Author: Zurbuchen A, Pfenniger A, Stahel A, Stoeck CT, Vandenberghe S, Koch VM, Vogel R.
Affiliation: ARTORG Center for Biomedical Engineering Research, University of Bern, 3010, Bern, Switzerland.
Conference/Journal: Ann Biomed Eng.
Date published: 2013 Jan
Other: Volume ID: 41 , Issue ID: 1 , Pages: 131-41 , Special Notes: doi: 10.1007/s10439-012-0623-3 , Word Count: 170
Energy-harvesting devices attract wide interest as power supplies of today's medical implants. Their long lifetime will spare patients from repeated surgical interventions. They also offer the opportunity to further miniaturize existing implants such as pacemakers, defibrillators or recorders of bio signals. A mass imbalance oscillation generator, which consists of a clockwork from a commercially available automatic wrist watch, was used as energy harvesting device to convert the kinetic energy from the cardiac wall motion to electrical energy. An MRI-based motion analysis of the left ventricle revealed basal regions to be energetically most favorable for the rotating unbalance of our harvester.
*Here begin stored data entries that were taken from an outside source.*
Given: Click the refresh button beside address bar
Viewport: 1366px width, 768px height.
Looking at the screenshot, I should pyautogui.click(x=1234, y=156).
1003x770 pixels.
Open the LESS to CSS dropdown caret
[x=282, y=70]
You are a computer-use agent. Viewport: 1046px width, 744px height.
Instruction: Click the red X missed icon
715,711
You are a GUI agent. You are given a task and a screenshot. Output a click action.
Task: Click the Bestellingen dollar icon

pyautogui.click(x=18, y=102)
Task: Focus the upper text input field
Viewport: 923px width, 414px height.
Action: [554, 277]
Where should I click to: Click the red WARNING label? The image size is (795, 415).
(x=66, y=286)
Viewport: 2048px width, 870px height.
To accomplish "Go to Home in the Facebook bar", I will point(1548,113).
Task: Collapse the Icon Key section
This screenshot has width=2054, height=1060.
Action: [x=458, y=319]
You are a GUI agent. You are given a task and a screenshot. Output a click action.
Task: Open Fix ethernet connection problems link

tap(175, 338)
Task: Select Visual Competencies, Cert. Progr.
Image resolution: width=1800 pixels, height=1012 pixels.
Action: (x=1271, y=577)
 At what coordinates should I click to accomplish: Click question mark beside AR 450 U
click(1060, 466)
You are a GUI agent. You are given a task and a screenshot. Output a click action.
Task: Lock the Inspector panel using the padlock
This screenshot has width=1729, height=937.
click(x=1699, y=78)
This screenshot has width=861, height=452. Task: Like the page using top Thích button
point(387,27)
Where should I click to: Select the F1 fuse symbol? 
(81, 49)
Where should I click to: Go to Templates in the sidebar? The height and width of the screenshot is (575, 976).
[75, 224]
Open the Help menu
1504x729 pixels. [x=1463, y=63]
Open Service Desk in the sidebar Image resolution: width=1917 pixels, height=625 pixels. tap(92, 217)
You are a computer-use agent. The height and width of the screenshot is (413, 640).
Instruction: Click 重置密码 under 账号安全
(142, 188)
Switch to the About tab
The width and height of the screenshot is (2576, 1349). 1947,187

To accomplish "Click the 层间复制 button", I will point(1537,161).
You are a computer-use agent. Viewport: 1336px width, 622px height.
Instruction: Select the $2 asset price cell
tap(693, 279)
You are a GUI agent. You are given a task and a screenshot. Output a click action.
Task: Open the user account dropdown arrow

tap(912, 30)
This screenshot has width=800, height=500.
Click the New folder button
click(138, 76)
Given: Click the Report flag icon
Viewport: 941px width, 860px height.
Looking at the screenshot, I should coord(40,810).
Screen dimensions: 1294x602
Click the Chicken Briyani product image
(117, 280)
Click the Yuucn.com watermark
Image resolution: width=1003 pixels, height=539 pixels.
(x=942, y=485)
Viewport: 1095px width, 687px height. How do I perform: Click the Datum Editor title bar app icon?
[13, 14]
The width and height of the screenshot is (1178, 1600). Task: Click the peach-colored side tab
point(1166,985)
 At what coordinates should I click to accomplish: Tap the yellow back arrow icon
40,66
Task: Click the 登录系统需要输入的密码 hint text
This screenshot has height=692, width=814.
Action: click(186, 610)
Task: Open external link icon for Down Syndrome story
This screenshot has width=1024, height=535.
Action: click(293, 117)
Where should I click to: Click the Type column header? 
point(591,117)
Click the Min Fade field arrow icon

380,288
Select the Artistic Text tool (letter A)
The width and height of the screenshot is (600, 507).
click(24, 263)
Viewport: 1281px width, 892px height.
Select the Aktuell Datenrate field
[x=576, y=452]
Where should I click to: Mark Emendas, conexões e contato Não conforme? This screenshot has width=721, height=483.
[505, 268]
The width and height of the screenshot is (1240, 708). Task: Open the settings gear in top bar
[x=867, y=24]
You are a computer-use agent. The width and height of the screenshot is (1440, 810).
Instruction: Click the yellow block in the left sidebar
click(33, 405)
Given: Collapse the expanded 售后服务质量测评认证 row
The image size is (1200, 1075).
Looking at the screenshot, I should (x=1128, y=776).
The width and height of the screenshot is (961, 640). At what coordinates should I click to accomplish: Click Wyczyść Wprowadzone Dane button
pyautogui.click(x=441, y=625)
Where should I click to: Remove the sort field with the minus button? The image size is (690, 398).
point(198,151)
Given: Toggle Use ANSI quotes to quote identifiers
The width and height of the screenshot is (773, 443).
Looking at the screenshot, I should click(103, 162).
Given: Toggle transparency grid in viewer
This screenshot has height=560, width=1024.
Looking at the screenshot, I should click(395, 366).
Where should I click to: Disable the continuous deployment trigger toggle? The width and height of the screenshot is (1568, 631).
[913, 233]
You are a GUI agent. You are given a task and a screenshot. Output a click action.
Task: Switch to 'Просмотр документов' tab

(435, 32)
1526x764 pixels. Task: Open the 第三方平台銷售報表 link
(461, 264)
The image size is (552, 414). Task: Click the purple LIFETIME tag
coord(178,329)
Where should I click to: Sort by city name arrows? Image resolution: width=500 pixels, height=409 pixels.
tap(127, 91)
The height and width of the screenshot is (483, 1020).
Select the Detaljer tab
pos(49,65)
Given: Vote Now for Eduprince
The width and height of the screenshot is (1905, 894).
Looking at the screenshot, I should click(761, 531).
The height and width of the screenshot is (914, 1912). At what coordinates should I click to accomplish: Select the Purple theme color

A mathematical model was developed as a tool for optimizing the device's configuration. The model was validated by an in vitro experiment where an arm robot accelerated the harvesting device by reproducing the cardiac motion. Furthermore, in an in vivo experiment, the device was affixed onto a sheep heart for 1 h. The generated power in both experiments-in vitro (30 μW) and in vivo (16.7 μW)-is sufficient to power modern pacemakers.